Adapun Saldi Isra menilai Pasal 222 menciptakan ketidakadilan pemilu lantaran parpol peserta pemilu yang dinyatakan lolos verifikasi kehilangan hak konstitusionalnya untuk mengajukan calon presiden.
Adapun terkait dengan kewajiban verifikasi parpol, Ketua MK Arief Hidayat menyatakan, pokok permohonan sepanjang berkenaan dengan Pasal 173 Ayat 1 dan Ayat 3 UU Pemilu beralasan demi hukum. Mahkamah antara lain mempertimbangkan dua faktor penting, yakni prinsip keadilan dan pertimbangan verifikasi parpol sejalan dengan desain konstitusi untuk menyederhanakan sistem kepartaian.

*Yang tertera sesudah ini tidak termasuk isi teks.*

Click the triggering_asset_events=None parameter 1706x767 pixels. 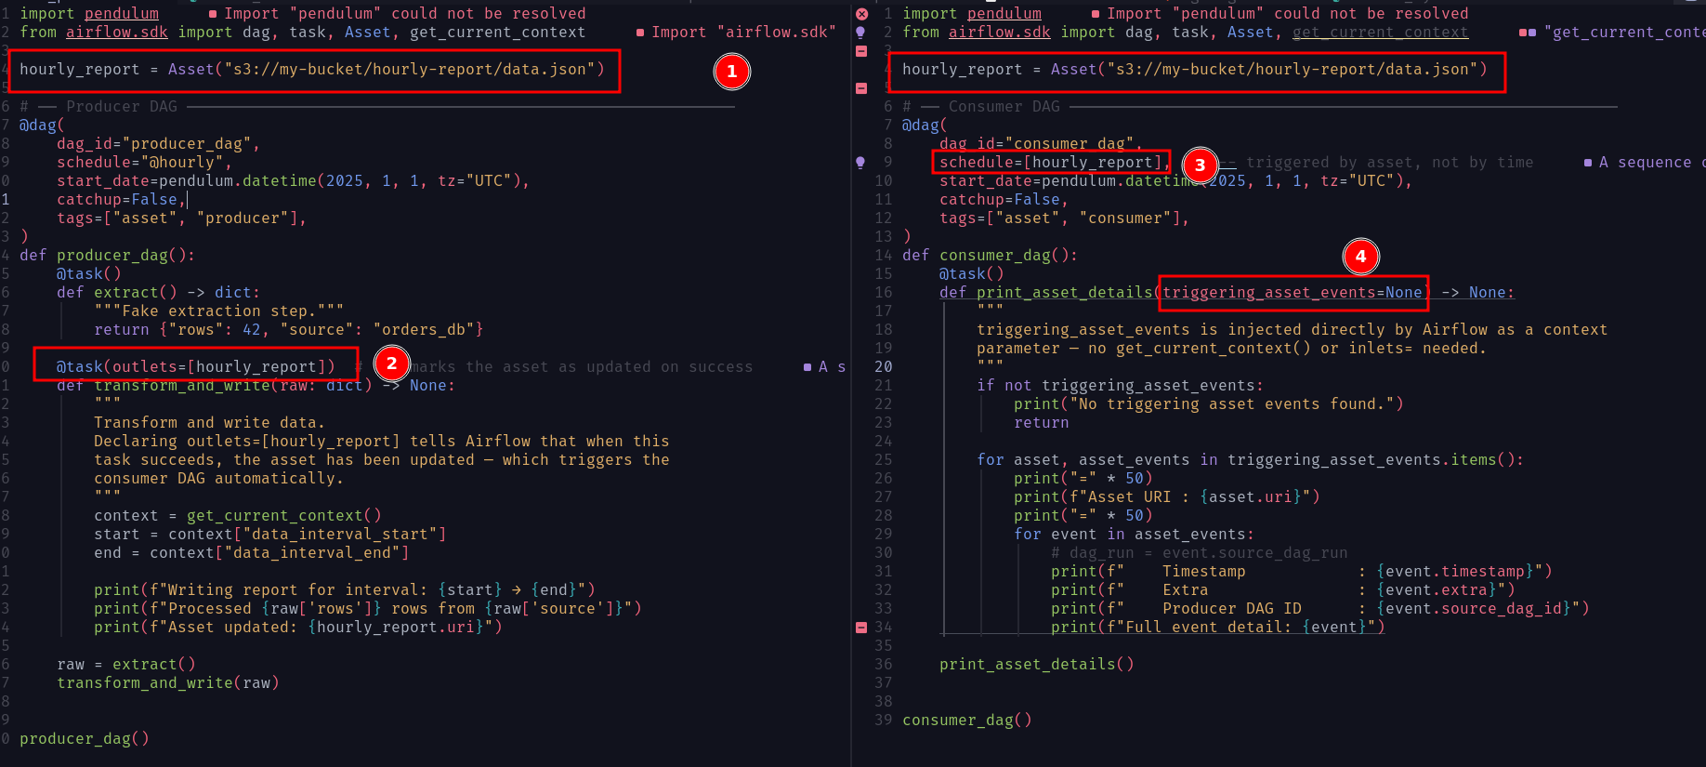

Mahkamah menilai verifikasi faktual parpol harus diikuti seluruh parpol, tidak hanya untuk parpol baru, tetapi juga parpol lama yang sebelumnya pernah ikut pemilu.
Terkait dengan prinsip keadilan, majelis berpendapat bahwa ada parpol yang dikategorikan lulus dan ada parpol yang belum lulus verifikasi. Itu menunjukkan ada dua kelompok calon peserta pemilu yang diperlakukan berbeda.